To-do list:
a – In the tokenization tutorial, what kind of machine learning techniques do subword tokenization approaches usually use?
b – Continue the tokenization tutorial from its final sentence.

Reading text:

· · · ·

These tokens are very useful for finding such patterns as well as is considered as a base step for stemming and lemmatization. Stemming and Lemmatization both generate the root form of the inflected words obtained from tokenisation.

Tokenisation Techniques (Optional)

In this section, we are going to explore some of the tokenisation techniques. If you are only concerned about implementing tokenisation, you can skip ahead to the next sections

White space tokenisation:

Perhaps this is one of the simplest technique to tokenize a sentence or paragraph into words. In this technique, the input sentence is broken apart every time a white-space is encountered. Although this is a fast and easy way to implement tokenisation, this technique only works in languages where meaningful units are separated by spaces e.g English. But for words such as living room, full moon, real estate, coffee table, this method might work accurately.

Dictionary based tokenisation:

This is a much more advanced method than white space tokeniser. We find tokens from the sentences that are already in the dictionary. This approach needs specific guidance if the tokens in the sentence aren’t in the dictionary For languages without spaces between words, there is an additional step of word segmentation where we find sequences of characters that have a certain meaning.

Subword Tokenisation:

This is a collection of approaches usually using unsupervised machine learning techniques. This method finds short sequences of characters that are often used together and assigns each of them to be a separate token. As this is an unsupervised method, sometimes we may encounter tokens that have actually no real meaning.

These were some of the techniques that may have given you a brief overview of technicality behind tokenisation. Now in the next section, we will see how we can use some libraries and frameworks to do tokenisation for us.

Tokenisation with NLTK

NLTK is a standard python library with prebuilt functions and utilities for the ease of use and implementation. It is one of the most used libraries for natural language processing and computational linguistics.

The tasks such as tokenisation, stemming, lemmatisation, chunking and many more can be implemented in just one line using NLTK. Now let us see some of the popular tokenisers used for tokenising text into sentences or words available on NLTK.

First install NLTK in your PC, if not already installed. To install it go to the command prompt and type.

pip install nltk

Next, go to the editor and run these lines of code

import nltk
nltk.download(‘all’)

Tokenising into sentences: Some of the tokenisers that can split a paragraph into sentences are given below. The results obtained from each may be a little different, thus you must choose an appropriate tokeniser that’ll work best for you. Now let us take a look at some examples taken from NLTK documentation.

· · · ·

Extracted material:
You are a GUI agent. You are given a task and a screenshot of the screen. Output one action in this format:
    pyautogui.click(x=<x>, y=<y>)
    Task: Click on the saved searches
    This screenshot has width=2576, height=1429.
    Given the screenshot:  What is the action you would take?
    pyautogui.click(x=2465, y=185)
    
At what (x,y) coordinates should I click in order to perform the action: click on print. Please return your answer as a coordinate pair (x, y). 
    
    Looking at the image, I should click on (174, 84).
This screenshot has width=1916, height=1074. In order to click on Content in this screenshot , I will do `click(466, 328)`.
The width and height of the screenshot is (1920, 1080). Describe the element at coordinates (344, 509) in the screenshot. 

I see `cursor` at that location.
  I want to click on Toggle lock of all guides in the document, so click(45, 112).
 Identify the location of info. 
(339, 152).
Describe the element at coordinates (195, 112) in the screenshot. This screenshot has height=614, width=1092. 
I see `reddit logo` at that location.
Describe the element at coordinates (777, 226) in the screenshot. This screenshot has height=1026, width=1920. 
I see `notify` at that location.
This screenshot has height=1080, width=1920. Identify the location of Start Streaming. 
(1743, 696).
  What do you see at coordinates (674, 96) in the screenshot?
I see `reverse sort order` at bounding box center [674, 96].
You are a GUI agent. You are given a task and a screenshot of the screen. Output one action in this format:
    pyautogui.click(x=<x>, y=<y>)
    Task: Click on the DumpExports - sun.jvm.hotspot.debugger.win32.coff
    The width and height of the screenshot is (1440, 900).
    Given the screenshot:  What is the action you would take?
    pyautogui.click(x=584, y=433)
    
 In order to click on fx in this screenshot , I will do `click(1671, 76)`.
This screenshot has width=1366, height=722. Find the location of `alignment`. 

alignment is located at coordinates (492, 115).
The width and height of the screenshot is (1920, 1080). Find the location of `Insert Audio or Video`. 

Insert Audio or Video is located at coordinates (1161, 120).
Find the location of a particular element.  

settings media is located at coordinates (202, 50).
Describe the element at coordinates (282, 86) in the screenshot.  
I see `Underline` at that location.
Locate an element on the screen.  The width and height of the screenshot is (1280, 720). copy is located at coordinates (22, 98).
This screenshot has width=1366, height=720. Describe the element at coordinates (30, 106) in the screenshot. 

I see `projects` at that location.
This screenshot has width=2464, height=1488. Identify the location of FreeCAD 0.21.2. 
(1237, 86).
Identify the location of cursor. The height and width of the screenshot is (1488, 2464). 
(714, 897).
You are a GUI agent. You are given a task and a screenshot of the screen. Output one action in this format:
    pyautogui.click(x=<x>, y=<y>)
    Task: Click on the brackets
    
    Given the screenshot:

· · · ·

In response:
a – Unsupervised machine learning techniques.

b –
sent_tokenize

import nltk
from nltk import sent_tokenize 
  
text = '''Hello everyone. welcome to the Great Learning.
 Mr. Smith("He is instructor") and Johann S. Baech 

 (He is also an instructor.) are waiting for you'''
sent_tokenize(text)

Output:

Actually, sent_tokenize is a wrapper function that calls tokenize by the Punkt Sentence Tokenizer. This tokeniser divides a text into a list of sentences by using an unsupervised algorithm to build a model for abbreviation words, collocations, and words that start sentences. It must be trained on a large collection of plaintext in the target language before it can be used., here is the code in NLTK:

text = '''Hello everyone. welcome to the Great Learning.Mr. Smith("He is instructor") and Johann S. Baech (He is also an instructor.) are waiting for you'''
sent_detector = nltk.data.load('tokenizers/punkt/english.pickle')
print("'\n-----\n'".join(sent_detector.tokenize(text.strip())))

Output:

As we can see the output is the same. Also, the parameter realign_boundaries can change the output in the following way if set false

text = '''Hello everyone. welcome to the Great Learning.Mr. Smith("He is instructor") and Johann S. Baech (He is also an instructor.) are waiting for you'''
sent_detector = nltk.data.load('tokenizers/punkt/english.pickle')
print("'\n-----\n'".join(sent_detector.tokenize(text.strip(),realign_boundaries=False)))

Output:

BlanklineTokenizer: This tokeniser separates the sentences when there is a blank line between them. We can use this tokeniser to extract paragraphs from a large corpus of text

from nltk.tokenize import BlanklineTokenizer
text = '''Hello everyone. welcome to the Great Learning.
Mr. Smith("He is instructor") and Johann S. Baech 
 
(He is also an instructor.) are waiting for you'''
BlanklineTokenizer().tokenize(text)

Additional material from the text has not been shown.